Just a few thoughts as I progress...
I've recently realized that if you find yourself saying "I knew that would happen," you have no excuse for the mistake.
I am starting to try to use my "gut" as a tool. It's uncomfortable at first as you can't calibrate or test it, like you could a caliper, without risking failure. But I am learning that it's better to risk that failure than to run your shop without your gut on the bench.
In the process of finishing my second guitar with a French polish, I decided to do some high grit, wet-sand leveling on the top and back today. I
knew I should have laid more shellac on the top first. Though relatively unfamiliar with the process and how many polishing sessions to do (I do realize sanding is not part of true French polishing), I could just tell for whatever reason that the finish on the top was not nearly thick enough. But I had shown the guitar to my boss- not a guitar builder- and he said, "I don't do French polishing, but it looks good to me," so I went against that feeling in my stomach and sanded through the shellac in some spots, wetting the exposed grain with the water from sanding and raising it. It's an unsightly and bumpy texture now.

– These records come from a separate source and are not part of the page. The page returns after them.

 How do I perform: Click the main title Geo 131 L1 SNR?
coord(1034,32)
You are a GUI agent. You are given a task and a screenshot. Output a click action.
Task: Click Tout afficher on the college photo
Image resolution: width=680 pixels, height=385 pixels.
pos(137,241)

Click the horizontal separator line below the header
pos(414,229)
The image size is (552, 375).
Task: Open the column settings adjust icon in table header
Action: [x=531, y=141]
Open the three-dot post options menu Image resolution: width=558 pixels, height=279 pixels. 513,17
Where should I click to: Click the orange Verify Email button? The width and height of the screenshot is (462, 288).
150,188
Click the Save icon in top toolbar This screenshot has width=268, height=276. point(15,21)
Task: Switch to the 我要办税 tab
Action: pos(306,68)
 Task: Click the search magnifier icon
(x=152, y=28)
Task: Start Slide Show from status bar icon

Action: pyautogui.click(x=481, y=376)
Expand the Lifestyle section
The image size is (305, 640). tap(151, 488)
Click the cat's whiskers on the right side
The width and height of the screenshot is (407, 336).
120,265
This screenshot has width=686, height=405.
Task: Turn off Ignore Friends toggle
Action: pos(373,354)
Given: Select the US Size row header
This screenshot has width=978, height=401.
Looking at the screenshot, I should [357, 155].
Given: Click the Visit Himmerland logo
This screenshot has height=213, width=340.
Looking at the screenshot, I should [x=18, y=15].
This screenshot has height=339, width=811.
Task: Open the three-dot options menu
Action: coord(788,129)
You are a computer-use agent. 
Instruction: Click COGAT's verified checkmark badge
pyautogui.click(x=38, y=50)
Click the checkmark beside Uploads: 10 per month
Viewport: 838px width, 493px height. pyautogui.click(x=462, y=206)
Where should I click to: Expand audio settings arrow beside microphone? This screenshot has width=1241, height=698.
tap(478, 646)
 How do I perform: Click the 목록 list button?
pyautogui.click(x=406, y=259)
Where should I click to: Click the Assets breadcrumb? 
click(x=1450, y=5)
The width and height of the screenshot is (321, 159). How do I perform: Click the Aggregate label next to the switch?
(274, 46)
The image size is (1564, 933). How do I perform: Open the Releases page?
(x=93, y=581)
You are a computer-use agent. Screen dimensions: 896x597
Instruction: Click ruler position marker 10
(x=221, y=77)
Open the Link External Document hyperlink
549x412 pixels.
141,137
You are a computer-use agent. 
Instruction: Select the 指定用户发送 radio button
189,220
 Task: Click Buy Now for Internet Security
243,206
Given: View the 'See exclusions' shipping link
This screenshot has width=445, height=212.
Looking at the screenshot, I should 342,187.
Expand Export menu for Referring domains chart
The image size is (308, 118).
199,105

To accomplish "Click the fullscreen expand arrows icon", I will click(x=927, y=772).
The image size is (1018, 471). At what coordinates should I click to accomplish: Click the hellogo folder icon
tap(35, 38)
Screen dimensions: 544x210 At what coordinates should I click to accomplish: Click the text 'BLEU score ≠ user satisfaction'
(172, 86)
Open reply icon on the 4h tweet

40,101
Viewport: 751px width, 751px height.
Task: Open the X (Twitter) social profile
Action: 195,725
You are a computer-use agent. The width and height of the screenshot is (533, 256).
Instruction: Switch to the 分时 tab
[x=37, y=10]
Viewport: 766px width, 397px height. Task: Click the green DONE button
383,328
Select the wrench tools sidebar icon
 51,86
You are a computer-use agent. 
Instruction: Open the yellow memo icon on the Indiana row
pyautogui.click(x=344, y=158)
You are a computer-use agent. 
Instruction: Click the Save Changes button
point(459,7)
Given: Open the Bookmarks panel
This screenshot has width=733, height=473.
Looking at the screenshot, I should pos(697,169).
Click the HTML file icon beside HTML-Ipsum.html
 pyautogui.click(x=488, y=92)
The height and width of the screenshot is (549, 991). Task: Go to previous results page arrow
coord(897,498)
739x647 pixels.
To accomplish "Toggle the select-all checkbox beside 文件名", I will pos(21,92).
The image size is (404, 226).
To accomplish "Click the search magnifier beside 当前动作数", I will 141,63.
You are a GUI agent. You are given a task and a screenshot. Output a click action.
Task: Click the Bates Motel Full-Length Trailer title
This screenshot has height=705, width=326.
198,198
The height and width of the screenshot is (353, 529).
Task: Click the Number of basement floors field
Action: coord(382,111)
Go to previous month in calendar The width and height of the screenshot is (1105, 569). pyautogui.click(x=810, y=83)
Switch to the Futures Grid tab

And the only thing I would have risked was some more time spent polishing before sanding. I see that using your instincts, though risky at first, will build proficiency with them and your making as a whole. I guess it's like figuring out how far you can progress your plane iron, inching it forward until you gouge out a long track of rosewood. Next time you'll know better. After all, I've heard the old makers in Spain used to thickness their plates with their fingers.
Any thoughts on this? Anyone recently said "I should've known," or listened to your gut?